The House of Delegates overwhelmingly approved a $1.1 billion plan Friday to rebuild Baltimore's deteriorated school buildings, sending the bill to the Senate.
The vote was 107 to 30, with about a dozen Republicans joining all Democrats in supporting the bill.
The legislation is a modified version of a plan conceived by city schools chief Andres Alonso and supported by Mayor Stephanie Rawlings-Blake. In its current form, the bill would allot $20 million a year in state lottery funds to match like amounts from both Baltimore and the city school system.
The money would allow the Maryland Stadium Authority to issue bonds to build an estimated 15 new schools and renovate about 35 others.
"This bill is very important, and we're in it together," said Del. Andrew Serafini, a Western Maryland Republican who supported the bill. "This is a big deal."

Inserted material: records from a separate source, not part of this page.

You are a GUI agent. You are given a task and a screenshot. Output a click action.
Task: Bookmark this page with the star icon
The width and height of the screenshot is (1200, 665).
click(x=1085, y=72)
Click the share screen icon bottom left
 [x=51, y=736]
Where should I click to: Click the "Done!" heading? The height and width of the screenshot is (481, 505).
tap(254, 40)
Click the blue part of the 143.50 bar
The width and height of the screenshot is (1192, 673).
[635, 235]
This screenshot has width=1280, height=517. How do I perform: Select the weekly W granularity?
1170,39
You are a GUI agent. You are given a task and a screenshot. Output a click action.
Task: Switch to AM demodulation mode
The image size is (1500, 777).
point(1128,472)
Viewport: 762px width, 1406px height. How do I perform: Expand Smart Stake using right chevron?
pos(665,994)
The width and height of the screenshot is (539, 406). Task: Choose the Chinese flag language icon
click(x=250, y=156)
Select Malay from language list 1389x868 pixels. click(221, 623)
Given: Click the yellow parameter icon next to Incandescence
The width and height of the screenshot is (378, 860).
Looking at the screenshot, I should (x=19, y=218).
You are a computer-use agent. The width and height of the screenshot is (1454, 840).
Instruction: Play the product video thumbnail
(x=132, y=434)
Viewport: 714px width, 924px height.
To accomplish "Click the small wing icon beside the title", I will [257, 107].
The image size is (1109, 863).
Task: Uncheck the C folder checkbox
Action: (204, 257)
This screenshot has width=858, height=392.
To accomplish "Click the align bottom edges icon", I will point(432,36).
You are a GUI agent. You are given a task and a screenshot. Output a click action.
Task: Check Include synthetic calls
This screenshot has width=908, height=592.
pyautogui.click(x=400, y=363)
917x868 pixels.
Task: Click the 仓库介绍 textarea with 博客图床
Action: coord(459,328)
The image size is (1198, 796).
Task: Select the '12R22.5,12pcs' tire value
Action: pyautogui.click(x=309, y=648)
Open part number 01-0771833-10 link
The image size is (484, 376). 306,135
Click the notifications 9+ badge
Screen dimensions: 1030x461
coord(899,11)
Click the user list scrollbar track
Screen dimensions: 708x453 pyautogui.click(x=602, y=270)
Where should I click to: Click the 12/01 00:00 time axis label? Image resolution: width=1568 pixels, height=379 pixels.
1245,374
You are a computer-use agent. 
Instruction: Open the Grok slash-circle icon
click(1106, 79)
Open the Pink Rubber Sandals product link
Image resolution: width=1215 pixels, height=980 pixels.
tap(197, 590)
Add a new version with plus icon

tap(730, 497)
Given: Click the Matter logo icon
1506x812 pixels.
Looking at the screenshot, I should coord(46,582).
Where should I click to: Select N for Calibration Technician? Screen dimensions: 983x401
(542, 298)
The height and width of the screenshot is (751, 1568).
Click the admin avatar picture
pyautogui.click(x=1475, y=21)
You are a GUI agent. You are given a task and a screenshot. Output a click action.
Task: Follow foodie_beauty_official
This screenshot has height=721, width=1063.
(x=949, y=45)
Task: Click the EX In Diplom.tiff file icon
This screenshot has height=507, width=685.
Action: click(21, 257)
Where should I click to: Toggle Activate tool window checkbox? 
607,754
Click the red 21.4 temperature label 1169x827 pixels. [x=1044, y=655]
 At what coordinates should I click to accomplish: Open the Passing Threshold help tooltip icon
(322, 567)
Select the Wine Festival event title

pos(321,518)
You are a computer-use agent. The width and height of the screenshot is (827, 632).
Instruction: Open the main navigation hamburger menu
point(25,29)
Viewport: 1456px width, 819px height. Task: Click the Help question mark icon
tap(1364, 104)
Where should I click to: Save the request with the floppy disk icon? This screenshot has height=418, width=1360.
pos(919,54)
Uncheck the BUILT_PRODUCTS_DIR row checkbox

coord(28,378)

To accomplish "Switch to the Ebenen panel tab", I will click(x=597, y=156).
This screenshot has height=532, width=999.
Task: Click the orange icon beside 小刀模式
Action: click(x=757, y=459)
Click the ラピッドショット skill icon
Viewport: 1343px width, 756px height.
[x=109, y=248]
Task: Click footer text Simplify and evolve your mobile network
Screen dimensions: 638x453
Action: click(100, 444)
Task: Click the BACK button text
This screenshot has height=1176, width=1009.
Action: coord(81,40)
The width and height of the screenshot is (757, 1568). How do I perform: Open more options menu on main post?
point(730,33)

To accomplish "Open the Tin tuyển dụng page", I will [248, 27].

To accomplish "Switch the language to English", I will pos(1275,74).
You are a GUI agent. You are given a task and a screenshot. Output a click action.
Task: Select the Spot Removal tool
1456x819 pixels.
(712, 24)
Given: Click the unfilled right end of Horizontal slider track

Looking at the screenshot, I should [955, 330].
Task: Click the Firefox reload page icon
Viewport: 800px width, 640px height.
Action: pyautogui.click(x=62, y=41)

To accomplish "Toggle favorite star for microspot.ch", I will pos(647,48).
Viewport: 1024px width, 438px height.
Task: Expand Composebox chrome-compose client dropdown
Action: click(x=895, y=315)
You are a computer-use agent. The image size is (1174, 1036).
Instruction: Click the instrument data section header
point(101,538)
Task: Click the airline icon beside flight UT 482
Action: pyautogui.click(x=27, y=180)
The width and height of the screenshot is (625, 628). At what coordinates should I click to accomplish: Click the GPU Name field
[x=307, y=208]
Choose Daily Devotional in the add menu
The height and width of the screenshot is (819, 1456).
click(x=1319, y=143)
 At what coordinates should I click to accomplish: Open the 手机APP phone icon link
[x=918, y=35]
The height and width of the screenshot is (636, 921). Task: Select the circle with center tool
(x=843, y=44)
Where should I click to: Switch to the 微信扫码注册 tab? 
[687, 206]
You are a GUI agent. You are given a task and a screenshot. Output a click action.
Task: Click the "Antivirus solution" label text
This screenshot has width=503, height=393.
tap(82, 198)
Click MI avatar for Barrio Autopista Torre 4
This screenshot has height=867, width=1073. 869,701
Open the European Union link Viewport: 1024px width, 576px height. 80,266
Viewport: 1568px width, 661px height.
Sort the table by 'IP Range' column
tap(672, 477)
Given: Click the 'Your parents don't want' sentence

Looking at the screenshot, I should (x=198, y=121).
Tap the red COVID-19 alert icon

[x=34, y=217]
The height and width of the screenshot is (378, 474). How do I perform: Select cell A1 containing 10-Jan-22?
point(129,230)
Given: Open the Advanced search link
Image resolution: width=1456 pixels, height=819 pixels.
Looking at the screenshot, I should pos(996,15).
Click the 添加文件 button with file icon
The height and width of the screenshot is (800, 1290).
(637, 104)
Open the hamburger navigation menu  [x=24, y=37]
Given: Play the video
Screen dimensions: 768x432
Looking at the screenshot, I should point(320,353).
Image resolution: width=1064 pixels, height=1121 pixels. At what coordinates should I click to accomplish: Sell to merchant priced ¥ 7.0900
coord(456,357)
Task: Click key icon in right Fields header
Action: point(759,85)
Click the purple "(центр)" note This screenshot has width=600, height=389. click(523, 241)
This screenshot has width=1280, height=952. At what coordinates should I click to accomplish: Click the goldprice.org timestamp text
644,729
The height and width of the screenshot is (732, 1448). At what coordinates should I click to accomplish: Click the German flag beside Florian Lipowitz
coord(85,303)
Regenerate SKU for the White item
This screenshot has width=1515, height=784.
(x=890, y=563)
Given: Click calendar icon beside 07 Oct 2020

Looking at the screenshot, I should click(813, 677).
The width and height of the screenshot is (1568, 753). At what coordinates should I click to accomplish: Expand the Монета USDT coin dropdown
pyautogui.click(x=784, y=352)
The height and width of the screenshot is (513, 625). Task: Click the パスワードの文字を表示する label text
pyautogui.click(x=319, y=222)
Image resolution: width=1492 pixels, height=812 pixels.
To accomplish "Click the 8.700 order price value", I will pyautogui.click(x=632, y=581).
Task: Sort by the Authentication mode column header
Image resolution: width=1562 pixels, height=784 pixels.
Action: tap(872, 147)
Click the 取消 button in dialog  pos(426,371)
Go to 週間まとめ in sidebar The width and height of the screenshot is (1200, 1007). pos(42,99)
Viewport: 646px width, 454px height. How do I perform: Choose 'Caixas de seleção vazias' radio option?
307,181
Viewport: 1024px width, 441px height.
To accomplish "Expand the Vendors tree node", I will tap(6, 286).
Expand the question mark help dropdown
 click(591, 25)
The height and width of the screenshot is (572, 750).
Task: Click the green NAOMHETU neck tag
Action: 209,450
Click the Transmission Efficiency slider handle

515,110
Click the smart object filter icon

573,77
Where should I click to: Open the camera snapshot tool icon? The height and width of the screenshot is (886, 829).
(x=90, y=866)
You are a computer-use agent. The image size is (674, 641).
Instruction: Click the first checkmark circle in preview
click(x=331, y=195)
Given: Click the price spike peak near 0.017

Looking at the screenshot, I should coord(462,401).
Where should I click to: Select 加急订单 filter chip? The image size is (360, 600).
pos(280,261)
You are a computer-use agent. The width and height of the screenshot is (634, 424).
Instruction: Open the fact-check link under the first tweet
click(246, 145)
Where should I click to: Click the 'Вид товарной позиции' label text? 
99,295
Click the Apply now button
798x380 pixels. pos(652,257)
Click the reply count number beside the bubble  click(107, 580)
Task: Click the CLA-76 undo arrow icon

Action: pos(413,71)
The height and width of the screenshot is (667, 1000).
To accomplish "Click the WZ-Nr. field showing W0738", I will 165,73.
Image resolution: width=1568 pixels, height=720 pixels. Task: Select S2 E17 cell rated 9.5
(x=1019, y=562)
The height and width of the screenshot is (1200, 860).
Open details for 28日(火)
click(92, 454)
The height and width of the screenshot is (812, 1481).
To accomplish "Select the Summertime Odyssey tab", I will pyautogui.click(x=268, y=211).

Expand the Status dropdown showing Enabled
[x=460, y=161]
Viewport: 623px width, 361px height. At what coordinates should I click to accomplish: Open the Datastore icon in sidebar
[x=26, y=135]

Supporters of the measure said overhauling the city's aging schools would help Baltimore attract more residents and enhance its neighborhoods — and that success would reverbrate throughout the state.
Del. Norman H. Conway, an Eastern Shore Democrat and chairman of the House Appropriations Committee, said the investment in the city could "pay dividends for years to come."
Opponents, though, questioned the wisdom of pouring so much money into upgrading schools when the city and its school system suffer from so many other problems. Some suburban and rural legislators complained that Baltimore would be getting special treatment outside of the state system for funding school construction.
"You can put a kid in a brand new school, but it won't make him a better student," said Del. Michael McDermott, an Eastern Shore Republican.
Del. Anthony J. O'Donnell, the House GOP leader from St. Mary's County, said Baltimore deserves the legislature's help. But he argued that paying off the debt for the schools makeover would burden city and state taxpayers to the tune of nearly $60 million for years to come.
O'Donnell also said it looked to some like the construction funding measure was a reward of sorts from legislative leaders to city lawmakers for their support earlier in the afternoon of a controversial plan to raise taxes on gasoline to fund new roads and transit.
But Del. Curt Anderson, a Baltimore city Democrat, said the timing of the two votes was just a coincidence. "Nobody's arms were twisted," he said.
"We understand that our schools need to be better," Anderson said. But he said city lawmakers have been working for several years now to "come up with a plan to make sure our schools are good 10, 20, 30 and 50 years from now."
Mayor Stephanie Rawlings-Blake issued a statement after the House vote saying the city was a step closer to beginning a decade-long effort to rebuild its schools. She said the city's $20 million share of the funding would come from its bottle tax, casino revenues and other sources.
"Families have a fundamental right to access a good education in quality school buildings," Rawlings-Blake said. "And providing more opportunities for families to send their children to good public schools will help get Baltimore growing again."
The funding bill now goes to the Senate, where Senate President Thomas V. Mike Miller said he was confident it would pass.